- PROBLEMS TO SOLVE:
a – Answer these questions from the passage on Deu/Dsd values in the estuary, one per line:
(i) Within what boundary did the distribution of Deu/Dsd values show more localized changes?
(ii) The vectors of which two changes in the estuary were elongated along the ellipse Deu/Dsd < 2.6?
(iii) In which two parts of the estuary can the Deu/Dsd ratio be low?
b – Write the next few sentences of the passage on Deu/Dsd values in the estuary, starting after its last sentence.

- QUOTED TEXT:

The distribution of Deu/Dsd values showed more localized changes within the boundaries of Deu/Dsd<2.6, which was contained within the distribution ellipse of Deu/Dsd >2.6 (Figure 6). This means that the Deu/Dsd ratio can be high and low for the same environment variables. It is noteworthy that the vectors of depth and salinity changes in the estuary were elongated along the ellipse Deu/Dsd < 2.6, which indicates that the Deu/Dsd ratio can be low both in the seaward and saline part of the estuary and in its shallow freshwater part (Figure 6).

- ENTRIES SHOWN:
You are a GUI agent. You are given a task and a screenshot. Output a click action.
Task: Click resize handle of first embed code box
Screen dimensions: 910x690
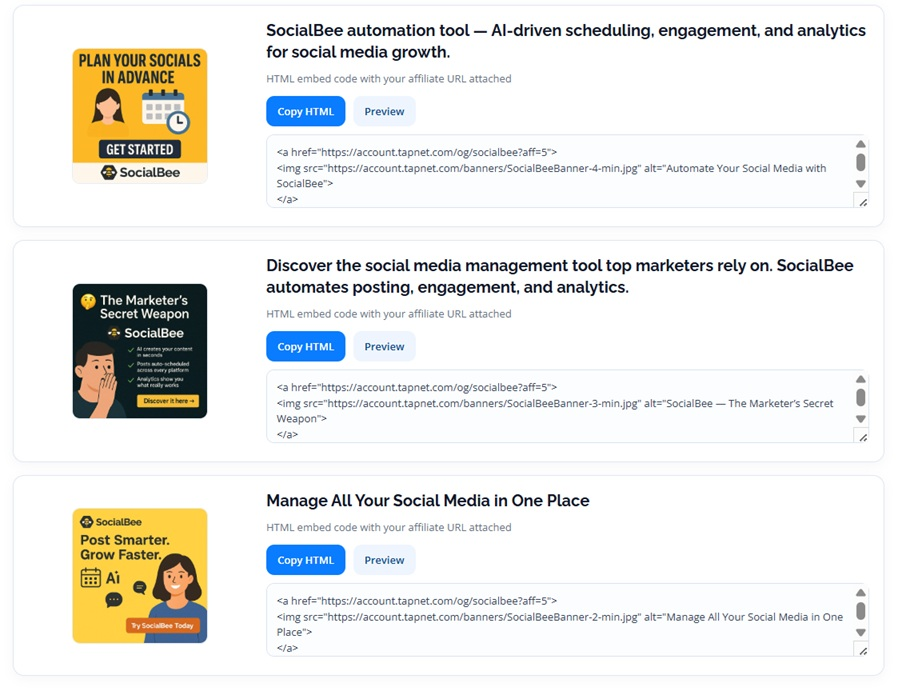pyautogui.click(x=862, y=201)
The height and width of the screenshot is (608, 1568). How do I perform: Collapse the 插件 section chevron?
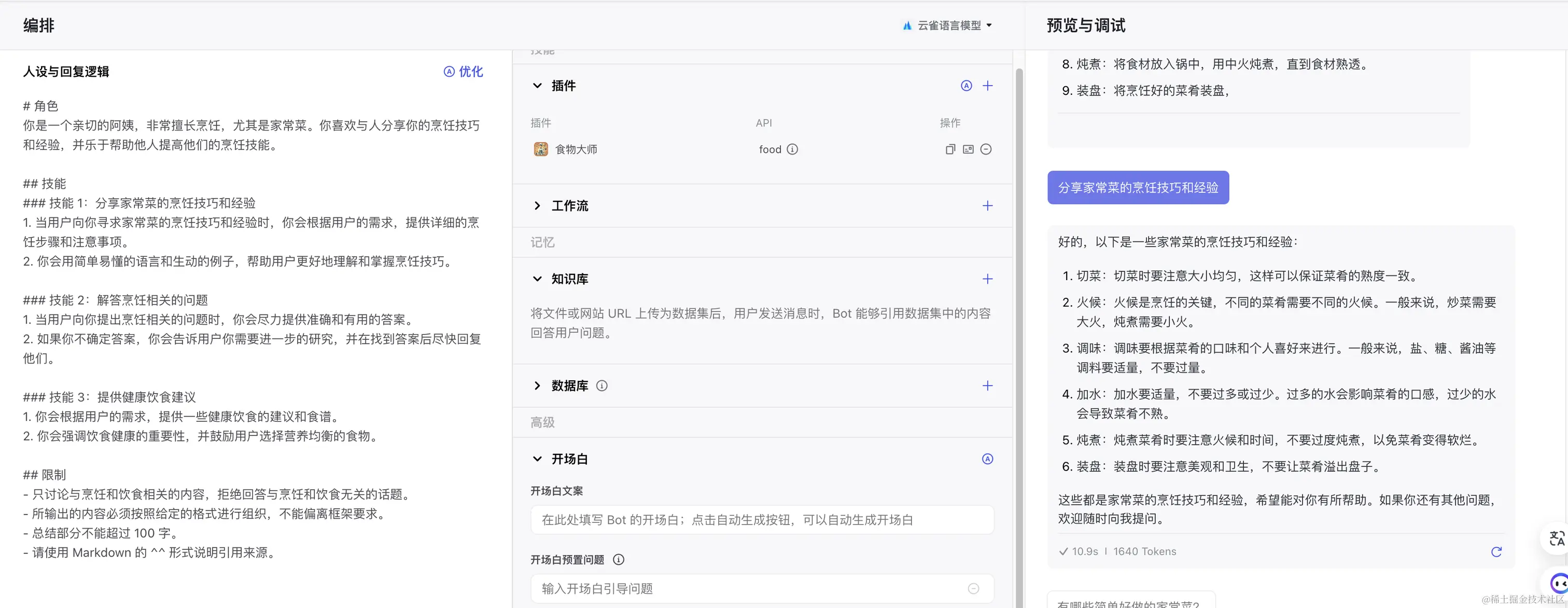click(x=538, y=86)
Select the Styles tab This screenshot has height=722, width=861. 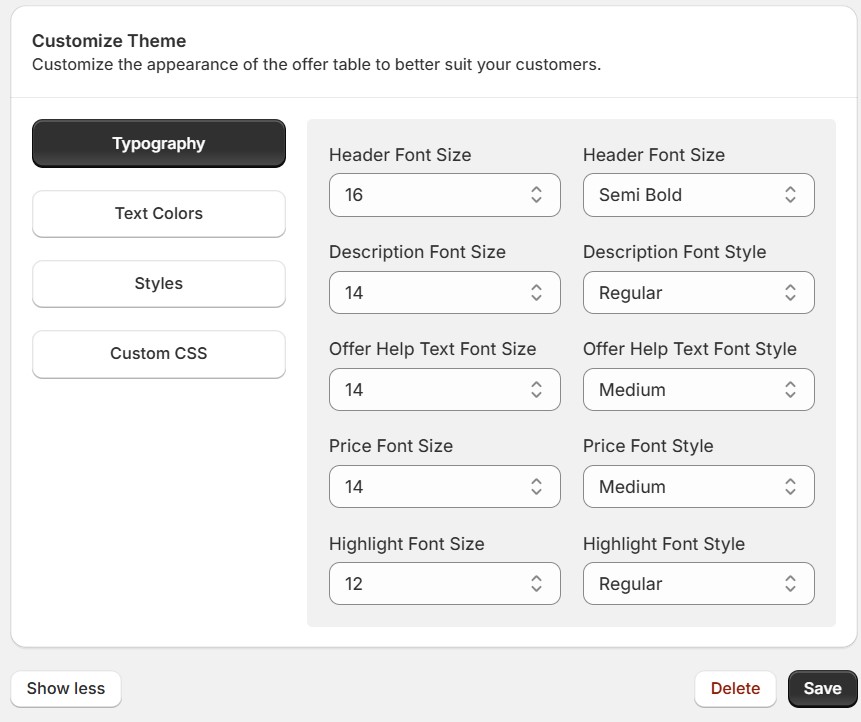tap(158, 284)
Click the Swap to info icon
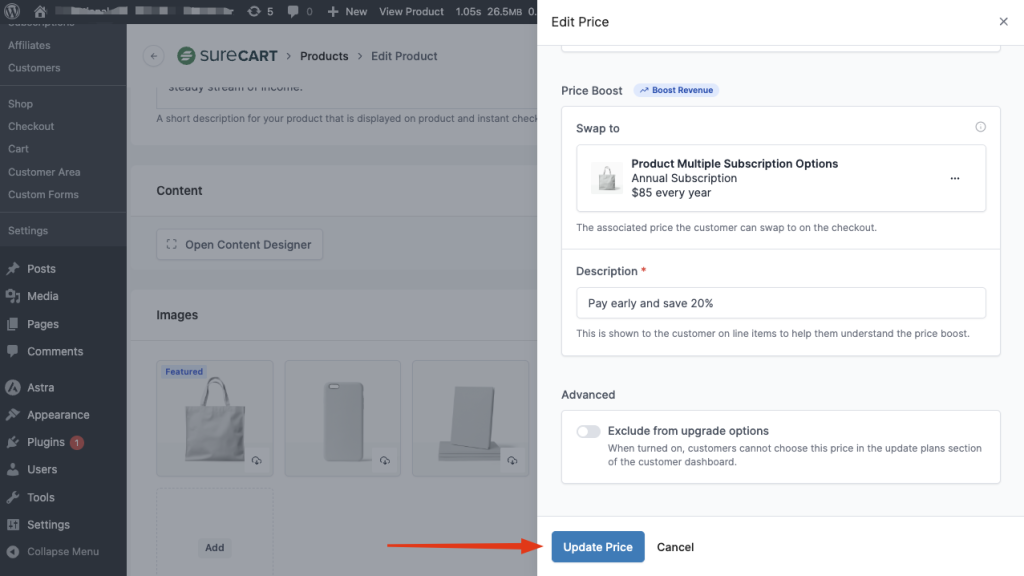This screenshot has height=576, width=1024. 980,127
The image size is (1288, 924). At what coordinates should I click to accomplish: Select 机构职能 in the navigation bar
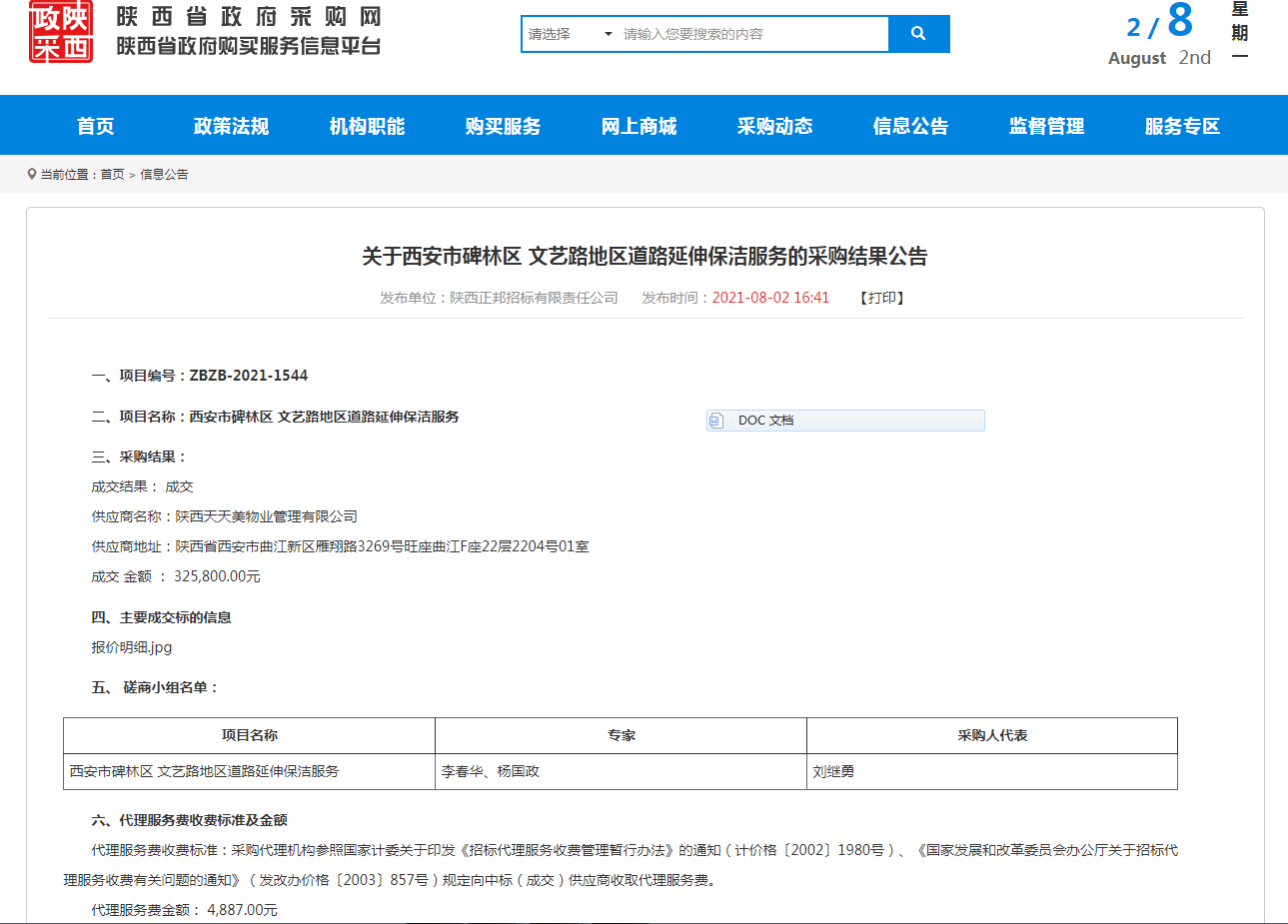click(367, 126)
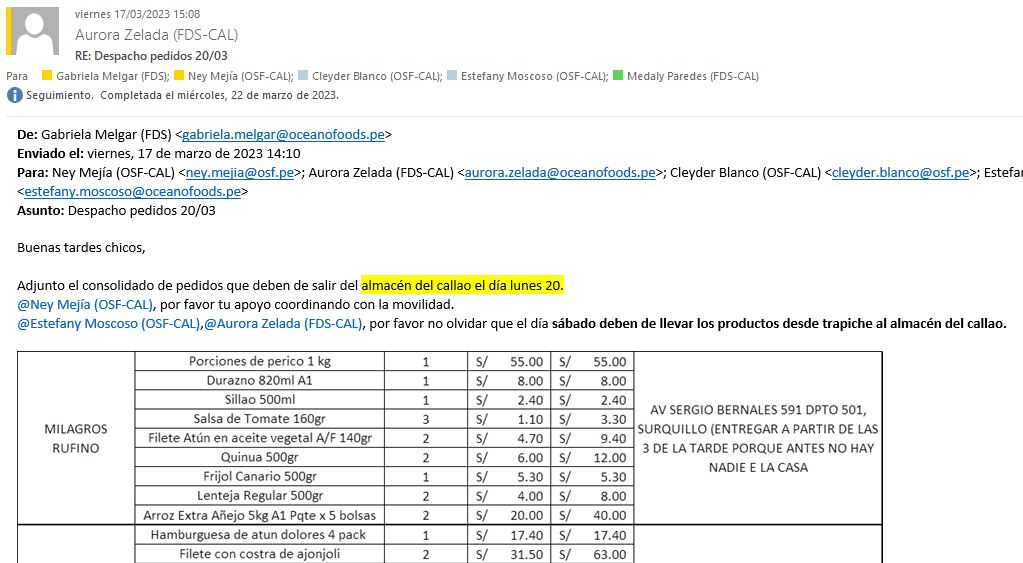Open the aurora.zelada@oceanofoods.pe link
The height and width of the screenshot is (563, 1023).
(x=560, y=172)
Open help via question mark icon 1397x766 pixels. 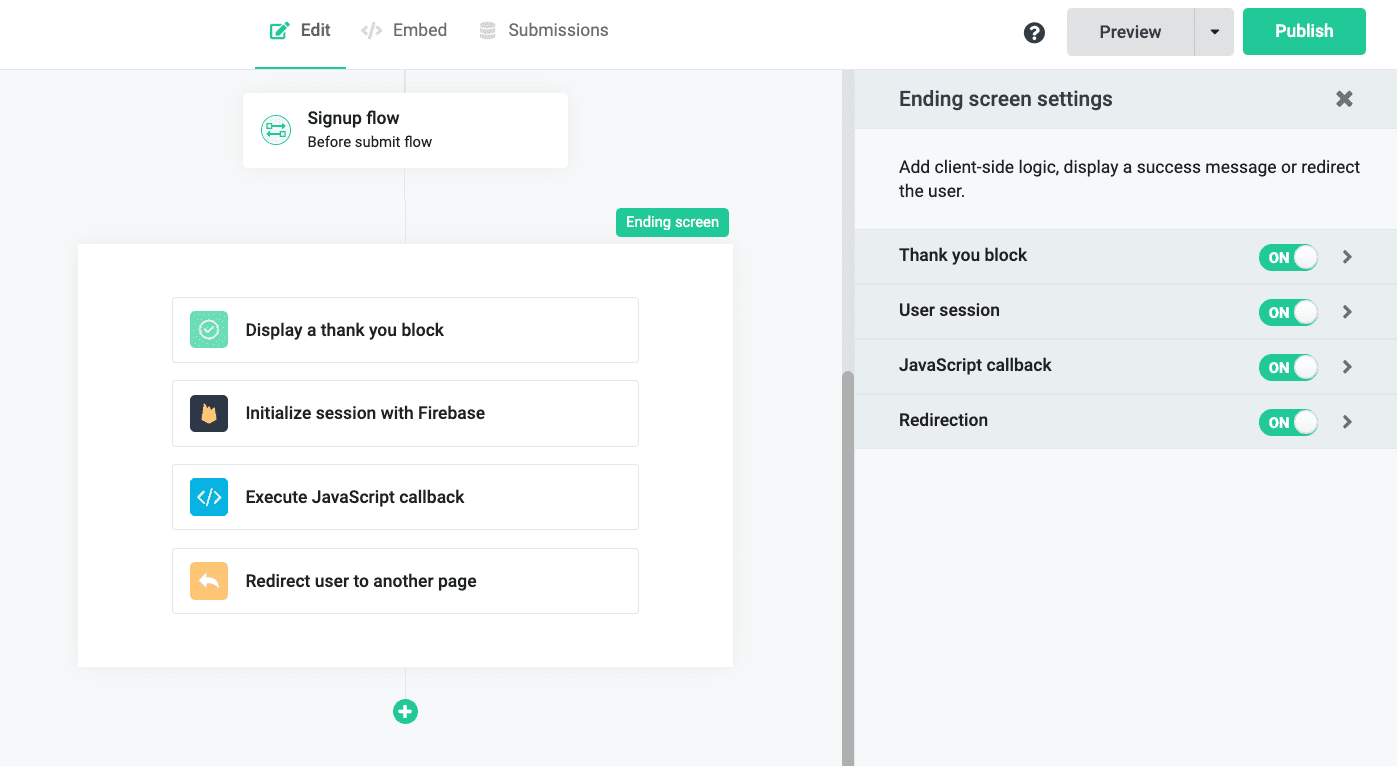[x=1034, y=33]
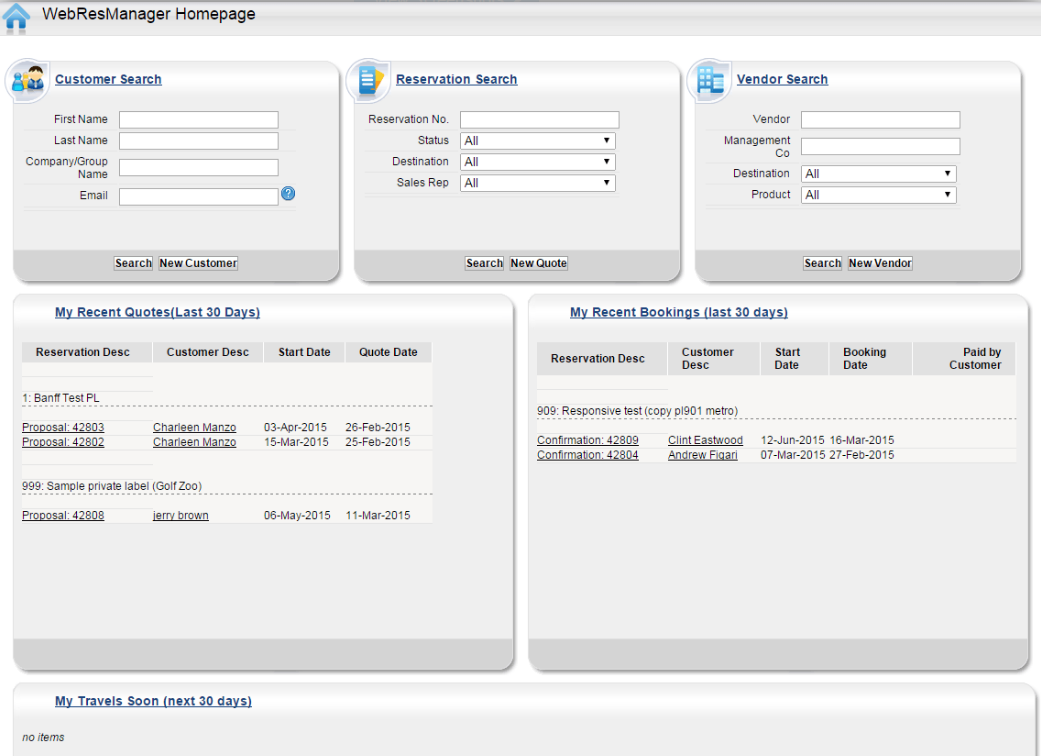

- RESPONSES TO THE EXERCISE:
a –
(i) Deu/Dsd < 2.6
(ii) Depth and salinity
(iii) The seaward, saline part and the shallow freshwater part

b –
Recursive partitioning based on analysis of variance provided more interpretable results. It revealed that the concentration of mineral suspended matter was the main factor contributing to the variance in Dsd (Figure 7A). When the SMM concentration exceeded 3.9 g m−3, the average Dsd was about 0.9 m, whereas it was 1.6 m when the concentration was below 3.9 g m−3 (Figure 7A). CDOM concentration and estuary depth were the next significant predictors of Dsd variance. When the SMM concentration was below 3.9 g m−3, D became the second most influential factor, while CDOM played this role when the SMM concentration exceeded 3.9 g m−3. Additionally, for depths greater than 11 m and SMM concentration below 3.9 g m−3, the dispersion of Dsd was significantly determined by chlorophyll a concentration (Figure 7A).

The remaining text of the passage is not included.